▶ [WHAT YOU NEED TO DO]
Report each line of the entries that contains the word "computer", copied in full.
┄┄┄┄┄┄┄┄┄┄┄┄┄┄┄┄┄┄┄┄
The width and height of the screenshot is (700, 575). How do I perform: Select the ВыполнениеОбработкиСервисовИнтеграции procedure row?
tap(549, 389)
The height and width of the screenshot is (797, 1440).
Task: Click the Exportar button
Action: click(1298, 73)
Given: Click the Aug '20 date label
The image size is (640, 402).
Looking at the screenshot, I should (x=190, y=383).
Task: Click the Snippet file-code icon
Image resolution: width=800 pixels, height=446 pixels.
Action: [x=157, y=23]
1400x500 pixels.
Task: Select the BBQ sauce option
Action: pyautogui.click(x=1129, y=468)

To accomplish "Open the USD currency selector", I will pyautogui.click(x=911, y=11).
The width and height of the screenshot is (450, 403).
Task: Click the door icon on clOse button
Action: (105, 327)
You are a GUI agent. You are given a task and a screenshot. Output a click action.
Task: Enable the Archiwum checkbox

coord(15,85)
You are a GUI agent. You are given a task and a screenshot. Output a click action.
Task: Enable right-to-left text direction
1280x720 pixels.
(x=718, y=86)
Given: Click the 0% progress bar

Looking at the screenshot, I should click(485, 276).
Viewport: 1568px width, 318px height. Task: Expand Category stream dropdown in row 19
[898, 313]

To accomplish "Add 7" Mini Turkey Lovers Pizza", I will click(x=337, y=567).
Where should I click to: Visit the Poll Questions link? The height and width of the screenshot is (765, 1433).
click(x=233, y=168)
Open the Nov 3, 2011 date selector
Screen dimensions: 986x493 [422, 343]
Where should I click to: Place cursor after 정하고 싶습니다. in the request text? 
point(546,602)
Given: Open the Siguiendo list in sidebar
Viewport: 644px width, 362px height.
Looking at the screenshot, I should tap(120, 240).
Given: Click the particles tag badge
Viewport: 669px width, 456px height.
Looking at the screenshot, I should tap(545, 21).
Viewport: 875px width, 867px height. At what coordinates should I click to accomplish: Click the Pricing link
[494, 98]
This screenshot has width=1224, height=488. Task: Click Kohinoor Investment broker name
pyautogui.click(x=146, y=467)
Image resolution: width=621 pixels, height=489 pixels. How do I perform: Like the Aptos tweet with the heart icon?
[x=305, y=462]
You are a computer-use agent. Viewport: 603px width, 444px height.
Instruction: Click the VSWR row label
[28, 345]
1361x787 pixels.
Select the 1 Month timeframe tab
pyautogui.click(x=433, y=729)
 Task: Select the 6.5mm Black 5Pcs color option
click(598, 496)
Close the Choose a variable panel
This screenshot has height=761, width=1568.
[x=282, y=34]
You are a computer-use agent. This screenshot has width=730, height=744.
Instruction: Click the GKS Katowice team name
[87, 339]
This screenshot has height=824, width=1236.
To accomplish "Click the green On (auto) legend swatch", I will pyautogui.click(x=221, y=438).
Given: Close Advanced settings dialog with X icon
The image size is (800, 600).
┄┄┄┄┄┄┄┄┄┄┄┄┄┄┄┄┄┄┄┄
▶ [RESULT]
You are a computer-use agent. Viewport: 603px width, 444px height.
You are a computer-use agent. This screenshot has width=730, height=744.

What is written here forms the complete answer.